== Extract provided ==
Clarify Princeton cross-entropy constraints

msaroufim · msaroufim · commit 575362ac1a27 · 2026-04-05T13:29:02.000-07:00
diff --git a/problems/princeton/cross_entropy_py/submission.py b/problems/princeton/cross_entropy_py/submission.py
@@ -1,8 +1,16 @@
+#!POPCORN leaderboard princeton_cross_entropy
+
 """
 Baseline submission for the cross-entropy problem.
 
 Replace these functions with a faster implementation.
 
+The evaluator uses:
+- B = 4096
+- V in {32000, 50264, 128256}
+- V % 8 == 0
+- finite real-valued logits (no masking with -inf)
+
 Example local bandwidth calculation for the three ranked shapes:
 
     def print_max_bw(batch_size, vocab_size, combined_ms):
diff --git a/problems/princeton/cross_entropy_py/task.yml b/problems/princeton/cross_entropy_py/task.yml
@@ -13,19 +13,27 @@ description: |
   - cross_entropy_backward(logits, targets, grad_output) -> grad_logits
 
   Inputs:
-  - logits: torch.bfloat16 tensor of shape (B, V)
+  - logits: torch.bfloat16 tensor of real-valued, finite logits with shape (B, V)
   - targets: torch.int64 tensor of shape (B,)
   - grad_output: torch.float32 tensor of shape (B,)
 
   Outputs:
   - forward output: torch.float32 tensor of shape (B,)
   - backward output: torch.bfloat16 tensor of shape (B, V)
 
+  Assumptions used by the evaluator and benchmark:
+  - batch size is fixed at B = 4096
+  - vocab sizes are V in {32000, 50264, 128256}
+  - vocab size is guaranteed to be divisible by 8
+  - logits are ordinary real numbers; masked values such as -inf are not used
+
 config:
   main: "eval.py"
 
 tests:
   - {"vocab_size": 32000}
+  - {"vocab_size": 50264}
+  - {"vocab_size": 128256}
 
 benchmarks:
   - {"vocab_size": 32000}

== Record set ==

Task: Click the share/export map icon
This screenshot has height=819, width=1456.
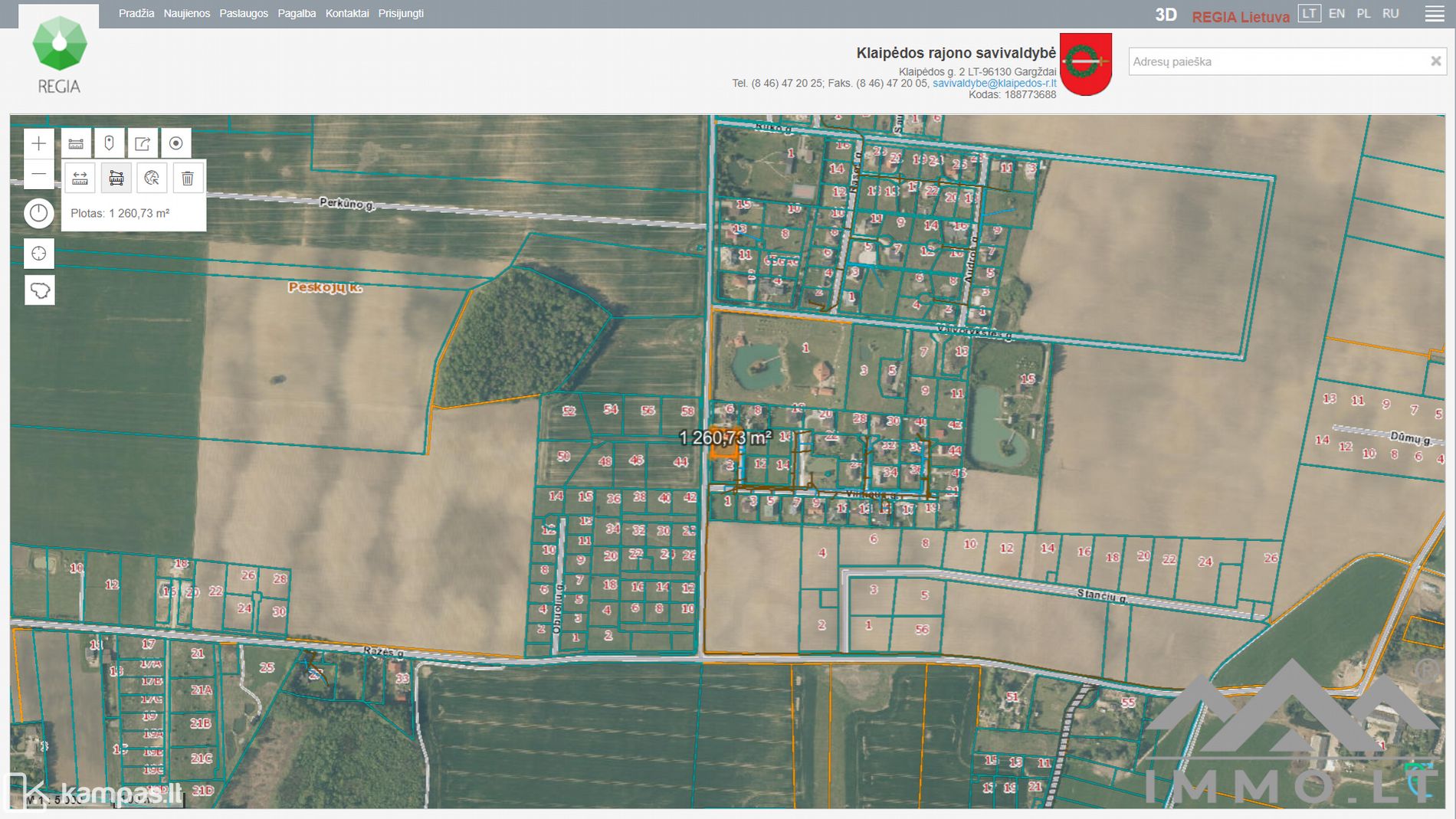Action: (143, 143)
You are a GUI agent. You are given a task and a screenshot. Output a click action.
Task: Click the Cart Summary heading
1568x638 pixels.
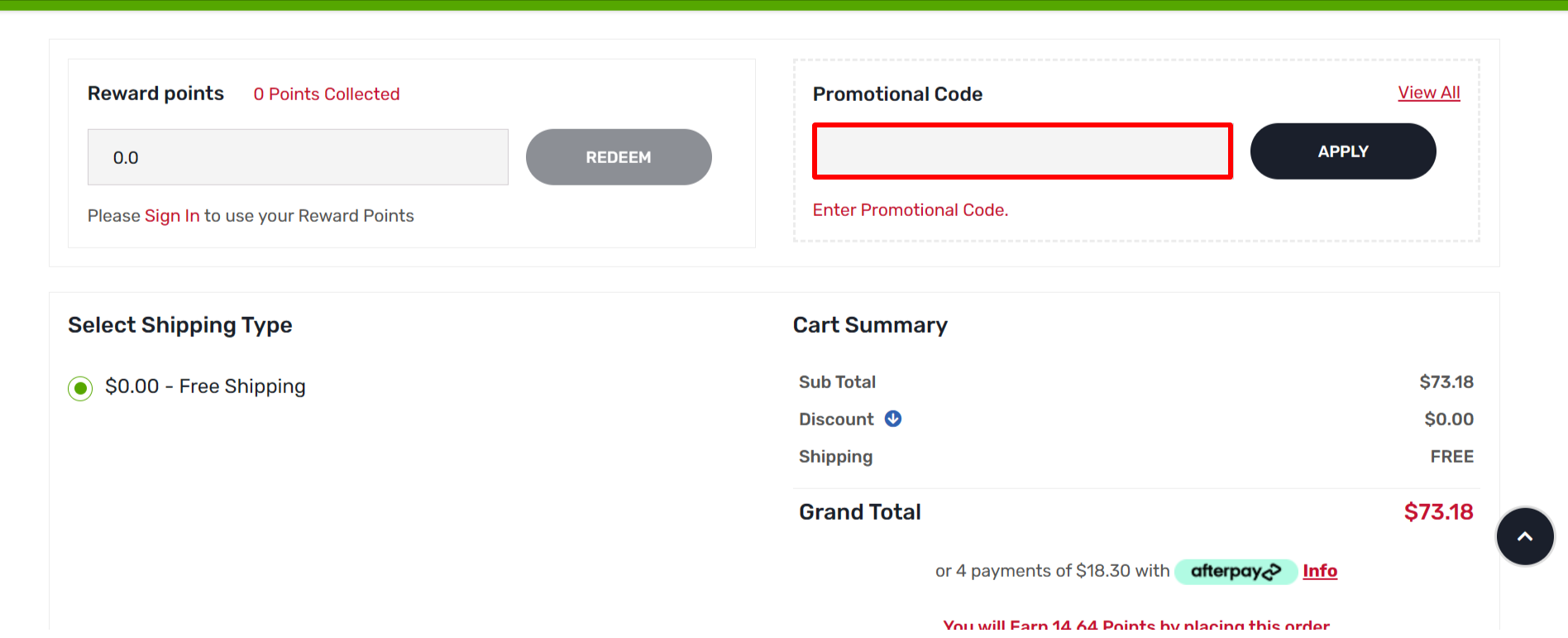870,324
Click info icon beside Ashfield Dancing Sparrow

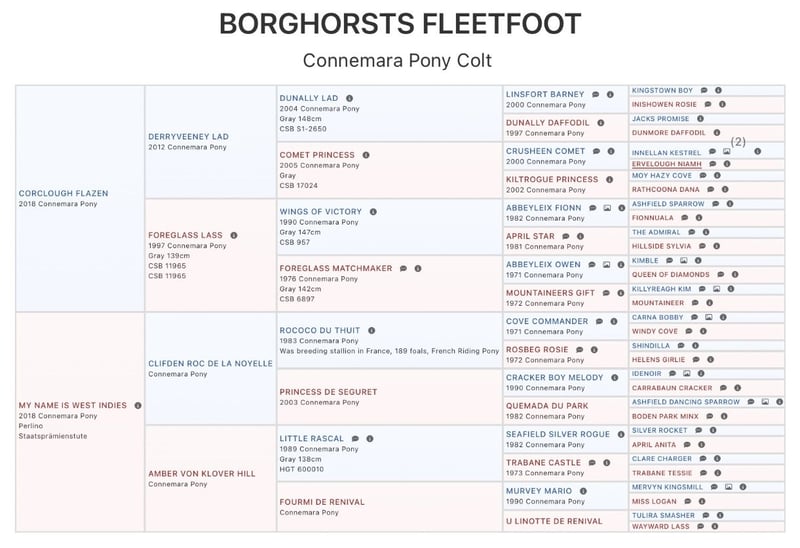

== Set of tasks ==
1) Please reproduce the commit diff from "msaroufim · msaroufim" to "a faster implementation.", swapping "faster" for "more efficient".
2) In the commit diff, which vocab sizes does the evaluator use?
3) Summarize the commit diff in two sentences.

== Answers in order ==
1)
msaroufim · msaroufim · commit 575362ac1a27 · 2026-04-05T13:29:02.000-07:00
diff --git a/problems/princeton/cross_entropy_py/submission.py b/problems/princeton/cross_entropy_py/submission.py
@@ -1,8 +1,16 @@
+#!POPCORN leaderboard princeton_cross_entropy
+
 """
 Baseline submission for the cross-entropy problem.
 
 Replace these functions with a more efficient implementation.

2) 32000, 50264, and 128256.

3) The commit diff adds a POPCORN leaderboard line and a list of evaluator constraints to the baseline submission for the Princeton cross-entropy problem. It also updates task.yml to describe the logits as real-valued and finite, to state a fixed batch size of 4096, vocab sizes of 32000, 50264, and 128256 that are divisible by 8, and no masking with -inf, and to add tests for the two larger vocab sizes.